Construction is the third most dangerous industry in the United Kingdom, according to the UK’s Health and Safety Executive’s (HSE) 2018/2019 figures.
Responsible for workplace health and safety, the government agency’s figures showed that in 2019 30 construction workers died at work. Equating to 1.31 deaths per 100,00 workers, the figures were compiled using RIDDOR (Reporting of Injuries Diseases and Dangerous Occurrences Regulations) data.
Commenting on the HSE’s figures, Vizwear said the damages caused by health and safety failings in the construction industry resulted in over UK£1 billion (€1.17 billion) worth of costs a year, and that continued investment in health and safety would further reduce dangerous incidents.
Daniel Ure from PPE company Vizwear, said, “Certain roles naturally present more risk than others. In most cases, workers take all the necessary precautions to reduce that risk as much as possible. However, some industries are failing to keep up — and the results are deadly.
While the industry is the third most dangerous in the UK, it is also the most improved. Of the number of fatalities recorded each year to date, 2019 saw the lowest number of fatalities on record.
According to the HSE, falls from height accounted for almost half of all deaths in construction. This fact has prompted numerous efforts by organisations such as trade association IPAF and access equipment manufacturers, to hold an increased number of educational events and campaign for better safety training, equipment and awareness.

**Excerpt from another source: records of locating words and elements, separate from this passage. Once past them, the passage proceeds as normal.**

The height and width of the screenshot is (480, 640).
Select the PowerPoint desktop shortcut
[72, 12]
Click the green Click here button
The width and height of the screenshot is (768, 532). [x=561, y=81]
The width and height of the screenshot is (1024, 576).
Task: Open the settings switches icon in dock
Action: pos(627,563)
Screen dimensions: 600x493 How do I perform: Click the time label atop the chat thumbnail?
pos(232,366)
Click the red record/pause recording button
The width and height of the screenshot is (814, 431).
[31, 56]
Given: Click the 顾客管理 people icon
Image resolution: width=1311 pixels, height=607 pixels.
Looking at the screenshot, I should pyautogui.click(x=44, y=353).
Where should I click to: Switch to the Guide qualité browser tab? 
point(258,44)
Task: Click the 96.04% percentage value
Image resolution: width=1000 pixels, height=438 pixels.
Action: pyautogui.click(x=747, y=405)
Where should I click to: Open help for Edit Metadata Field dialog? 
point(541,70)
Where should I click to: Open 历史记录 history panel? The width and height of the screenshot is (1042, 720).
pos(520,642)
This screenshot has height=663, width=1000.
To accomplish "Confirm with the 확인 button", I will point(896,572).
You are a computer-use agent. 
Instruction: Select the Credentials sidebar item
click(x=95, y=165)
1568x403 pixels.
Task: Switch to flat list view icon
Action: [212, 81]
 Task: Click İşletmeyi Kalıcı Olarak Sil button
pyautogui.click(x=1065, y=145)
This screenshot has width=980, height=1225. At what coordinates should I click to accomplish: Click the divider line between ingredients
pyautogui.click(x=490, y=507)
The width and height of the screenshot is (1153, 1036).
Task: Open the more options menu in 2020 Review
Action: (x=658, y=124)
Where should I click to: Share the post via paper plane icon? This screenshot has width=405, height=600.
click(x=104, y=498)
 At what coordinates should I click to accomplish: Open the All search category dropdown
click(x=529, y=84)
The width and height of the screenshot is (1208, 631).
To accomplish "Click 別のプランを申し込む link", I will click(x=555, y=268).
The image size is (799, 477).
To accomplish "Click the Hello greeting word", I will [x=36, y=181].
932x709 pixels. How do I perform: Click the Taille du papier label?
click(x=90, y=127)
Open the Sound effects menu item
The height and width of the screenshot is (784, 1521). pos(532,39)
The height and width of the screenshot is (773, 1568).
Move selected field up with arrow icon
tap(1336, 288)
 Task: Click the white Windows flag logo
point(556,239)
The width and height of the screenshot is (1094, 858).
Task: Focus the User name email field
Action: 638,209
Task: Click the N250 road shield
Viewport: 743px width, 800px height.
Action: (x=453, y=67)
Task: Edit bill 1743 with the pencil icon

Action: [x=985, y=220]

Vizwear said, “It might all sound very bleak, but the truth is the UK remains one of the safest places to work in the world. Constant improvement to health and safety practices mean the UK consistently has one of the lowest standardised rates of fatal injury across the EU, lower than other large economies and the EU average.”
The construction industry came in third place behind the waste and recycling industry, which was recorded as the second most dangerous industry in the UK with 6.05 deaths per 100,00 workers. Agriculture ranked number one with 9.21 deaths per 100,000 workers and 32 fatalities so far in 2019.